TuxGuitar also supports custom skins. The default skin for version 1.0 is Lavender.

== Supported effects ==

Note effects
| Dead notes | Supported. |
| Accentuated notes | Only heavy or regular. |
| Harmonics | Only natural, artificial, tapped, pinched, or semi harmonic. |
| Dynamics | Not displayed in the body of the score. |
| Grace notes | Limited to a duration ranging from 1/64 to 1/16 of a whole note. |
| Tremolo picking | Limited to a duration of at most 1/8 and at least 1/32 of a whole note. |
| Slurs | Supported in the form of hammer-ons/pull-offs. |
| Hammer-ons and pull-offs | Limited support (the program doesn't differentiate between the two). |
| Slides | Limited support. |
Track effects
| Multiple Tracks | Supported, can be displayed by clicking View > Multitrack. |
| Multiple Voices | Supported but limited to two voices per track. |
| Repeats | Supported but limited to either open or closed barline repeats. |
| Alter.
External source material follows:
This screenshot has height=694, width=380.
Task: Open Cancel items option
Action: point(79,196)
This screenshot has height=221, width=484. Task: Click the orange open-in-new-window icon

Endings | Supported but MIDI playback will only recognize the first two alternative endings, the second of which must be located above the measure that directly follows the closed repeat in order for it to be associated with the first alternative ending and the repeat in question. |
| Custom Number of Tunings for a Track's strings | Supported but the number of strings that can be added is limited to no more than 7 and no less than 4 and they can be set to any pitch within the range of 16.352Hz and 15804.266Hz, inclusive. Does not currently allow for different-length courses, e.g. five-string banjo. |
| Track Names | Supported. |
| Lyrics | Supported. |
| Text | Supported. |
| Chords | Supported. |
| Symbols | Supported but limited to time signatures, clefs, and key signatures. (Instructional performance text can be added instead of symbols via the Text editor but they will not be supported by the MIDI playback or be recognized by TuxGuitar as anything but text.) |

== Supported file formats ==

| File format | Importing | Exporting |
|---|---|---|
| TuxGuitar (.tg) | Yes | Yes |
| Guitar Pro (.gtp) | Yes | No |
| Guitar Pro 3 (.gp3) | Yes | Yes |
| Guitar Pro 4 (.gp4) | Yes | Yes |
| Guitar Pro 5 (.gp5) | Yes | Yes |
| Guitar Pro 6 (.gpx) | Yes | No |
| Guitar Pro 7 (.gp) | Yes | No |
| Power Tab (.ptb) | Yes | No |
| TablEdit (.tef) | Yes | No |
| GNU LilyPond (.ly) | No | Yes |
| MIDI (.mid) | Yes | Yes |
| ASCII tab (.txt) | No | Yes |

== Reception ==
As of May 2014, TuxGuitar had 4/5 stars in the CNET user ratings. During the same time, TuxGuitar had 3.4/5 stars in the Softpedia user ratings. As of August 2016 the program has 4.7/5 stars on SourceForge. Reviewers at Software Informer gave version 1.0 of TuxGuitar 5/5 stars, praising the "very easy to use interface" and "very advanced functions" of the program.